§ **Raw records**
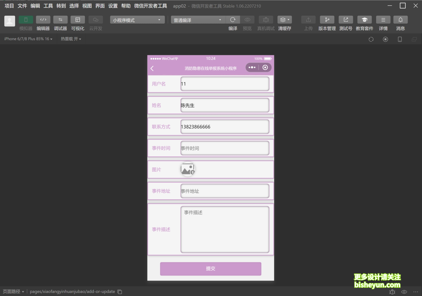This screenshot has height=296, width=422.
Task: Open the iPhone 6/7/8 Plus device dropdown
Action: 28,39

==

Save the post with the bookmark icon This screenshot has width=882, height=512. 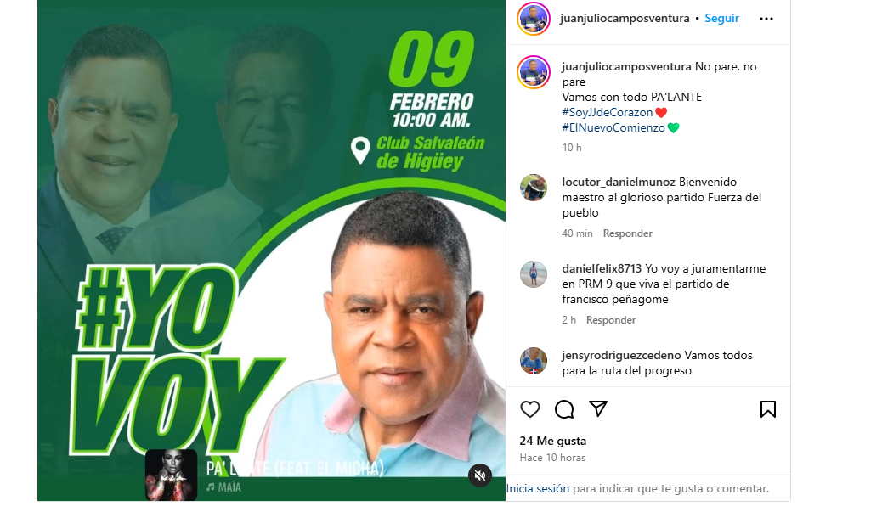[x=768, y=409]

---

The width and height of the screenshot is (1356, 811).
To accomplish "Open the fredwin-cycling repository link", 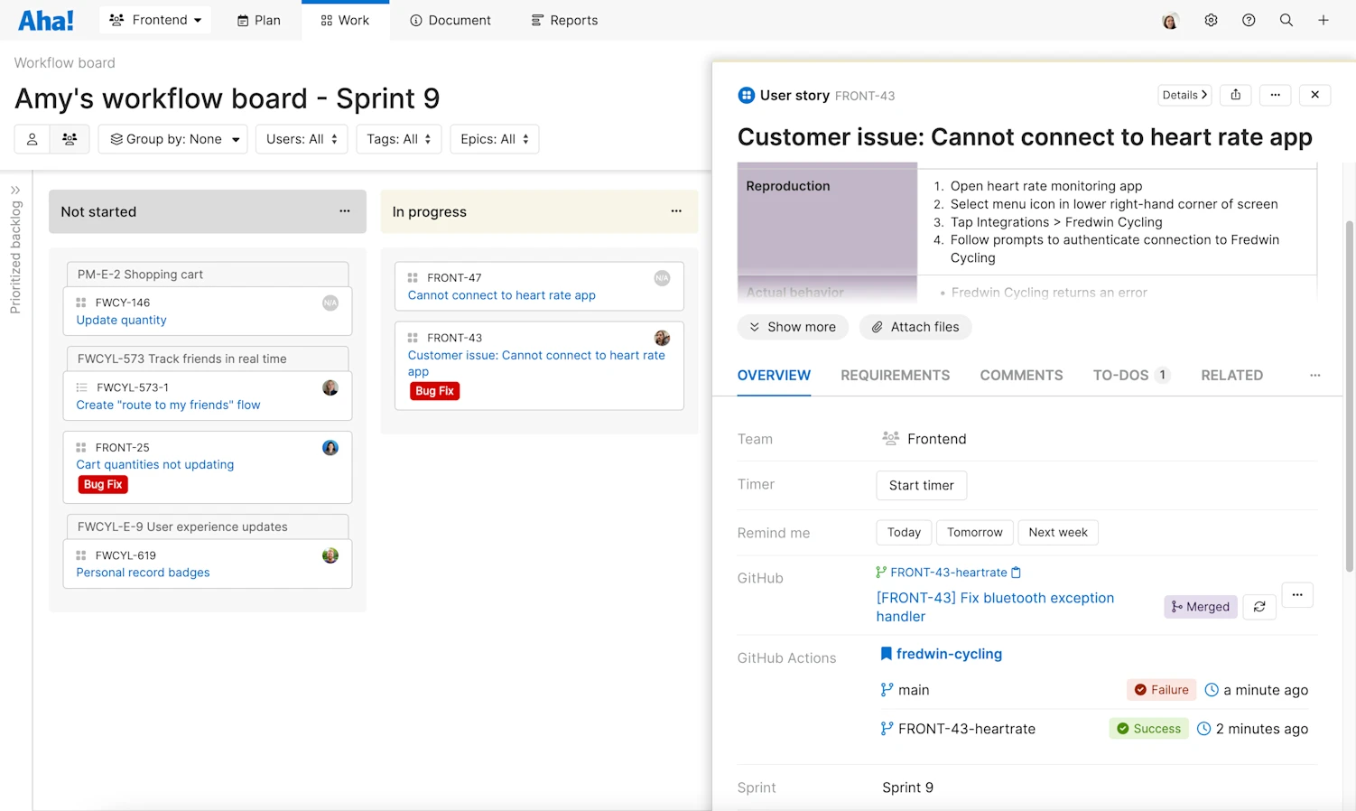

§ **Objective**
Give the lines again, from the line containing "This screenshot has height=296, width=422." through the line containing "Action: 28,39", swapping "dropdown" for "menu" and leaving all else unchanged. Omit the pictures.

§ **Written response**
This screenshot has height=296, width=422.
Task: Open the iPhone 6/7/8 Plus device menu
Action: 28,39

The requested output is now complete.